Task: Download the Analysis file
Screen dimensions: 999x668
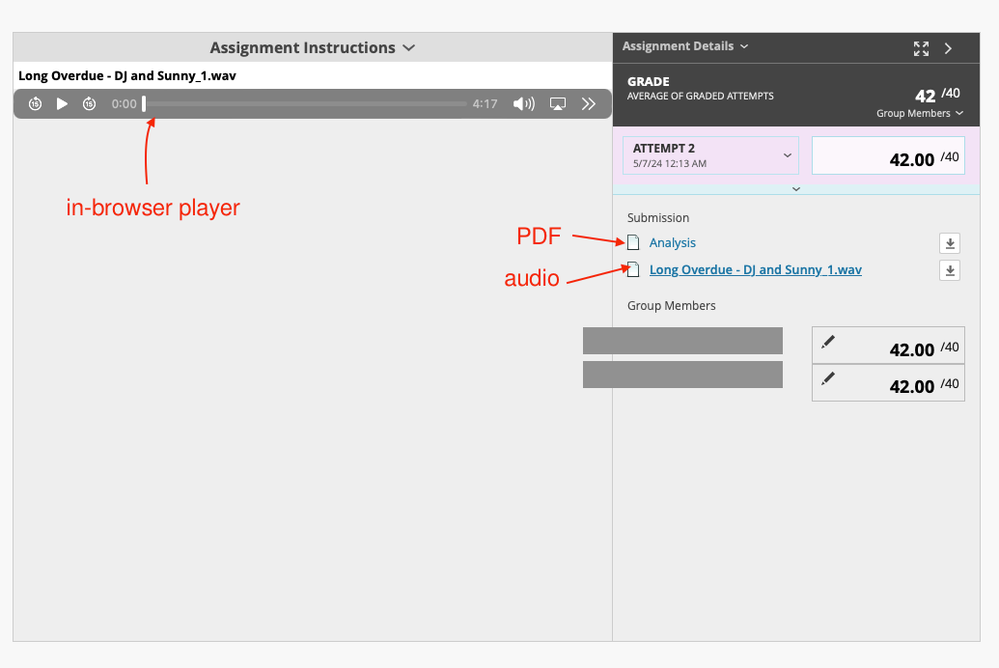Action: (950, 243)
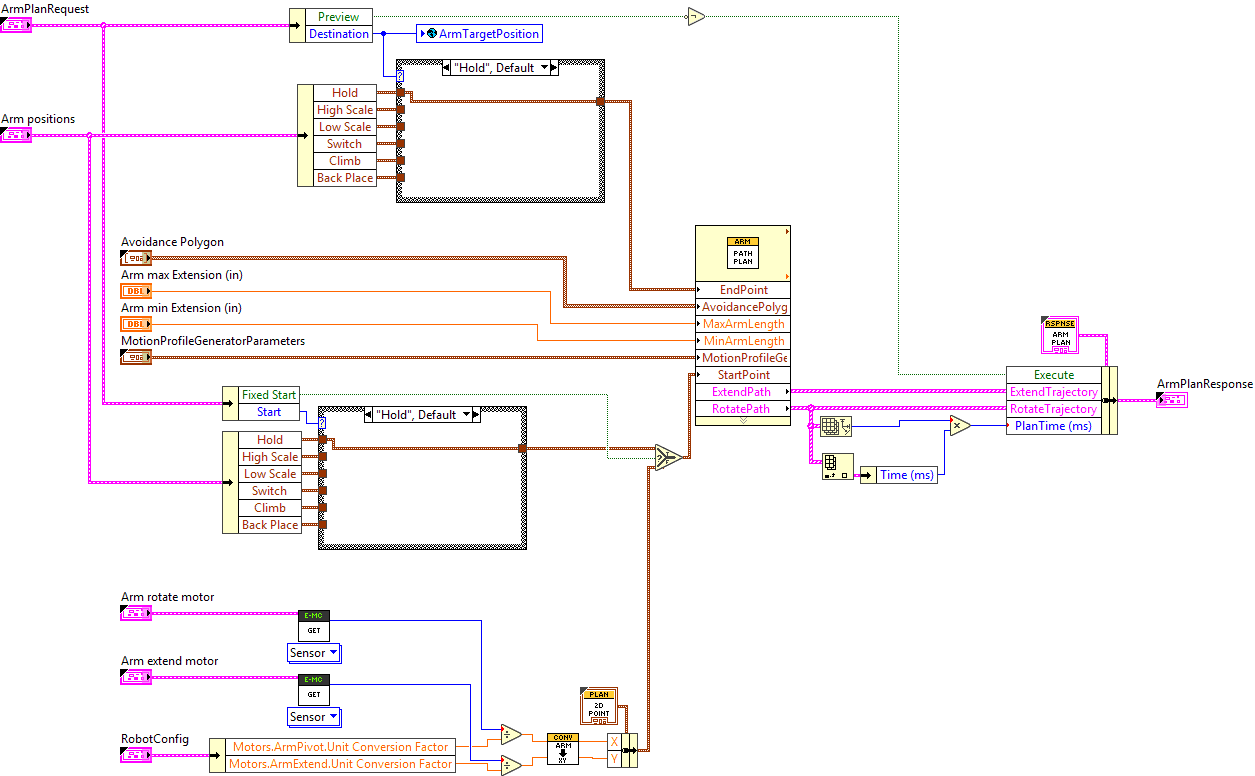1255x776 pixels.
Task: Click the ARM PATH PLAN subVI icon
Action: (x=743, y=254)
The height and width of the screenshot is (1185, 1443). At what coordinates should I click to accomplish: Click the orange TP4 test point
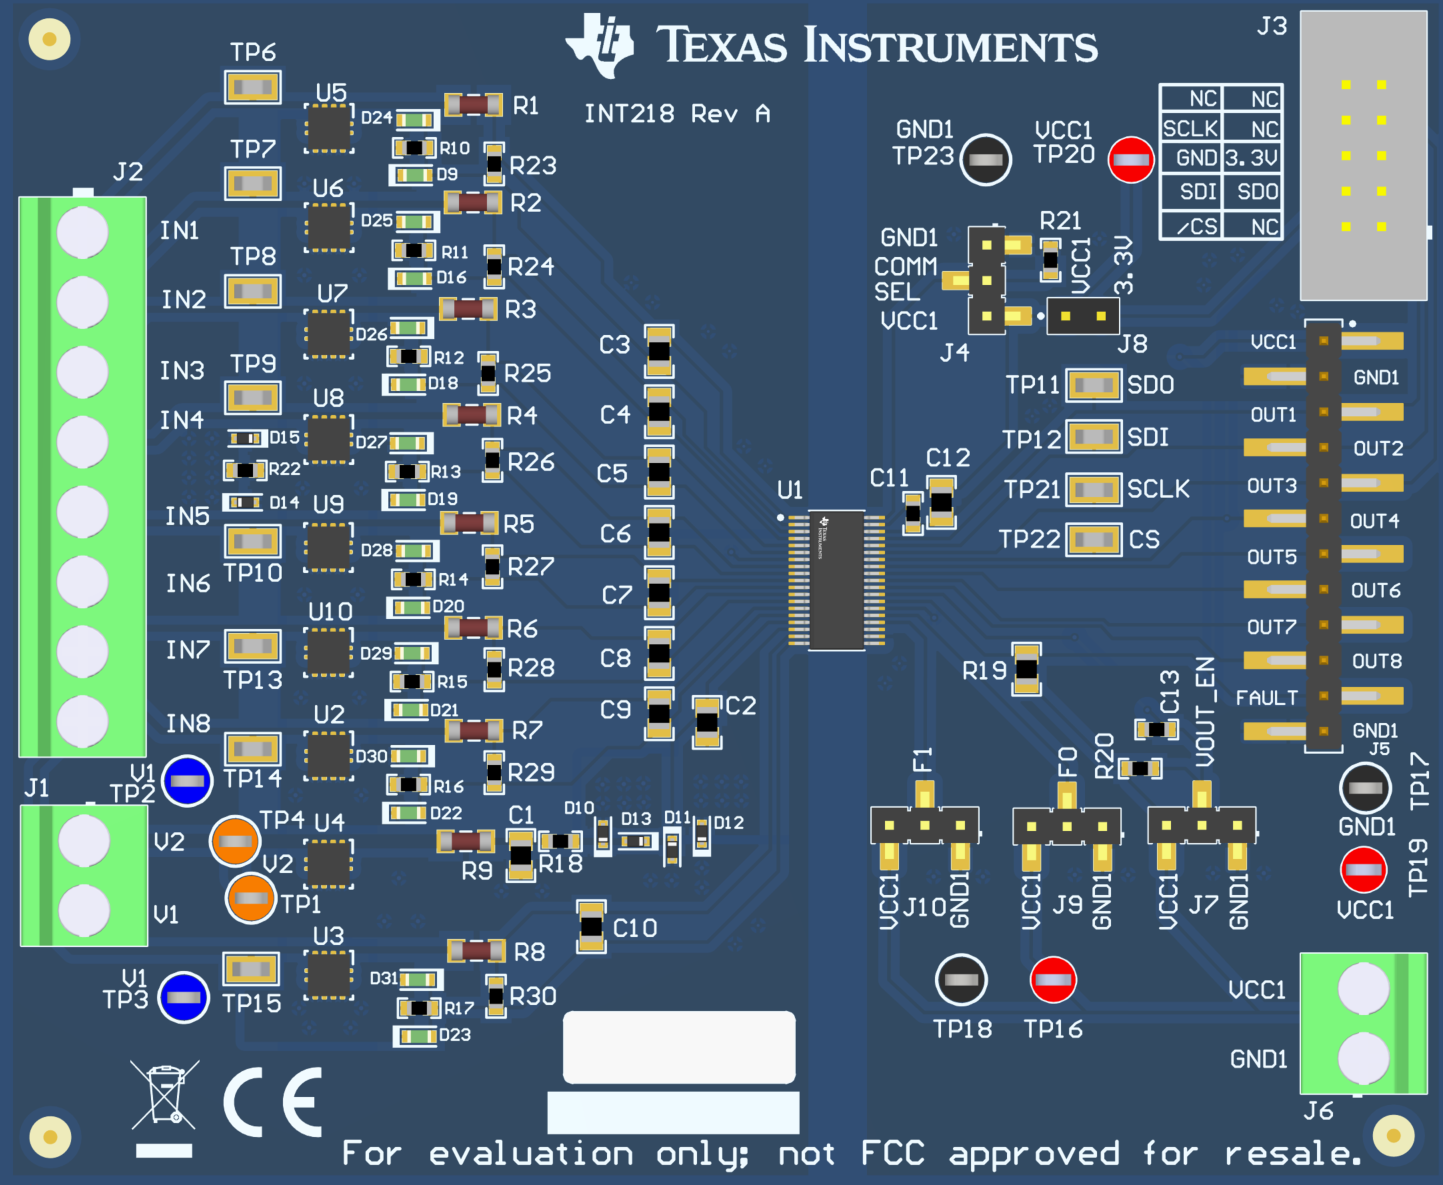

────────────────────────────────────────

* **WHAT YOU SHOULD DO**: Drop the images and repeat the data exactly.

* **WRITTEN SOLUTION**:
Task: Download the Analysis file
Screen dimensions: 999x668
Action: (950, 243)
1255x776 pixels.
Task: Click the ARM PATH PLAN subVI icon
Action: (x=743, y=254)
The height and width of the screenshot is (1185, 1443). At what coordinates should I click to accomplish: Click the orange TP4 test point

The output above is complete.